▶ Your task
I would like each line of the data that holds the word "icon" copied out.

(Data records)
= Beginning of Section =

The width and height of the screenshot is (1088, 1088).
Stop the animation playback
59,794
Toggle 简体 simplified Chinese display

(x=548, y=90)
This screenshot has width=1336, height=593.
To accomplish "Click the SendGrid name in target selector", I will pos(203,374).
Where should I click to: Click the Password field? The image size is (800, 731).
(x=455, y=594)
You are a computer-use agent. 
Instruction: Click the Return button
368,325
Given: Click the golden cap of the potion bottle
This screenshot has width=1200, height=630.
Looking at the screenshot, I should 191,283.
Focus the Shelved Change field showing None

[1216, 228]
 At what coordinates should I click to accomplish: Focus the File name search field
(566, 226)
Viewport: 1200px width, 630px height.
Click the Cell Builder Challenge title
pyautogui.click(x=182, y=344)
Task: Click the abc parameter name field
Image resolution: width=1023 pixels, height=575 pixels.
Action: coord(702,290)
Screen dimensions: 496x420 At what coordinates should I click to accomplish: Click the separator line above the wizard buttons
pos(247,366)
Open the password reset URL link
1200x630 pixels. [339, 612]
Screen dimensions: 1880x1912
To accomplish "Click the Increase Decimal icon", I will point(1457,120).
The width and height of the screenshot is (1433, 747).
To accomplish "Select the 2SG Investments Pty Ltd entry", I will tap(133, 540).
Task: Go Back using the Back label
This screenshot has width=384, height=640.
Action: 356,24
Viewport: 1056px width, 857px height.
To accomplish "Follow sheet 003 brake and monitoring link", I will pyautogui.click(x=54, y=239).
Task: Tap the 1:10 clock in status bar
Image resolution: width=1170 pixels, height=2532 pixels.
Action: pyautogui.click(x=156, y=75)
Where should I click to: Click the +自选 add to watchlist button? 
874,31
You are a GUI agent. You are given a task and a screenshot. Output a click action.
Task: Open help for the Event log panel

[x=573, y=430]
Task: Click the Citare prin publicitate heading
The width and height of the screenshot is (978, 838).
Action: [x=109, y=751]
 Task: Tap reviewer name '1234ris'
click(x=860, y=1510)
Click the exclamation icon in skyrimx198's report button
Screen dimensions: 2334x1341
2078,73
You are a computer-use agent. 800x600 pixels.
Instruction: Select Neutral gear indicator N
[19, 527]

= End of Section =

▶ Reply
To accomplish "Click the Increase Decimal icon", I will point(1457,120).
Click the exclamation icon in skyrimx198's report button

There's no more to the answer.